As crianças não parecem ser os principais disseminadores do novo coronavírus, mas os adolescentes mais velhos podem desempenhar um papel importante.

“Há sem dúvida evidências de potencial de transmissão na faixa etária do ensino médio, então a vacinação poderia ter um impacto na transmissão geral”, afirma Adam Kucharski, da Escola de Higiene e Medicina Tropical de Londres.

Mas não existe uma resposta unânime sobre se vale a pena.

O programa de vacinação do Reino Unido está avançando rapidamente, e houve grandes surtos no país que podem ter deixado um legado de imunidade.

Mais de um quarto dos jovens de 16 e 17 anos na Inglaterra têm anticorpos contra o novo coronavírus no sangue, apesar de quase nenhum deles ter sido vacinado.

Assim, o Reino Unido e países com uma situação semelhante podem chegar à conclusão de que contam com imunidade suficiente para impedir a propagação do vírus sem a necessidade de vacinar crianças.
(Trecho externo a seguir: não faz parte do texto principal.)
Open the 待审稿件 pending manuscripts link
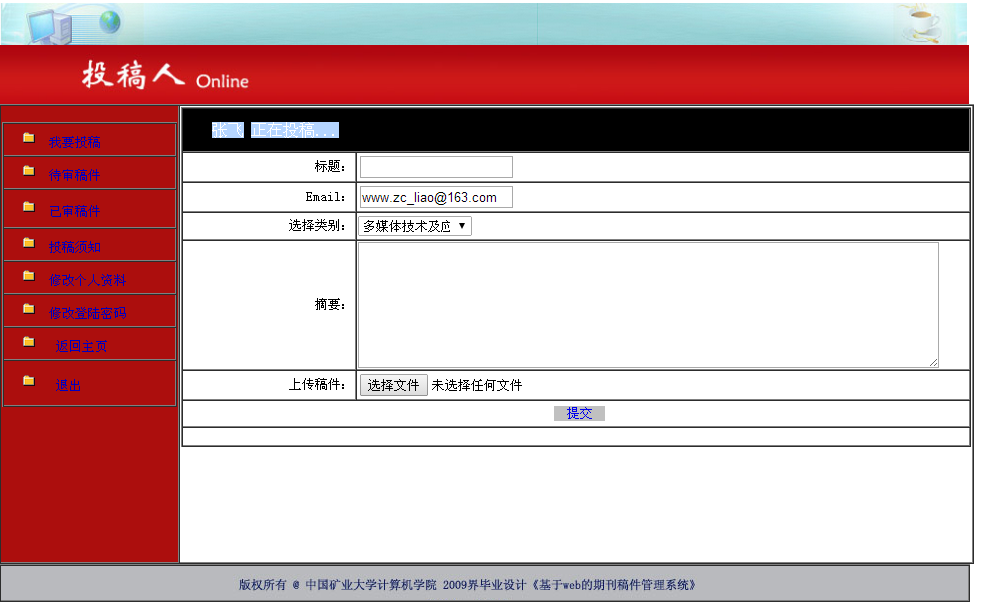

“É uma situação muito diferente de países que não tiveram muitos surtos e que não tenham uma cobertura tão alta de adultos (imunizados), nestes será muito difícil (alcançar) sem vacinar grupos jovens também”, avalia Kucharski.

A Austrália é um país que luta contra a hesitação da população em relação à vacina e, como aconteceu na Nova Zelândia e em Taiwan, conteve o vírus tão bem que quase não há imunidade à infecção.

A questão ética

Um aspecto a ser levado em conta é quem deixa de tomar a vacina se a mesma for aplicada em crianças.

A Organização Mundial da Saúde (OMS) diz que os países ricos deveriam adiar seus planos de imunizar crianças e doar as vacinas para o resto do mundo.

O professor Andrew Pollard, que realizou testes clínicos com a vacina Oxford-AstraZeneca, afirmou que era “moralmente errado” priorizar as crianças.

A imunologista Eleanor Riley, professora da Universidade de Edimburgo, na Escócia, acrescentou:

“Há argumentos para isso, e se houvesse suprimento ilimitado de vacina poderíamos seguir adiante com os maiores de 12 anos, mas não há.”

“No fim das contas, é uma decisão política priorizar nossas crianças em vez de adultos morrendo aos montes em outras partes do mundo.”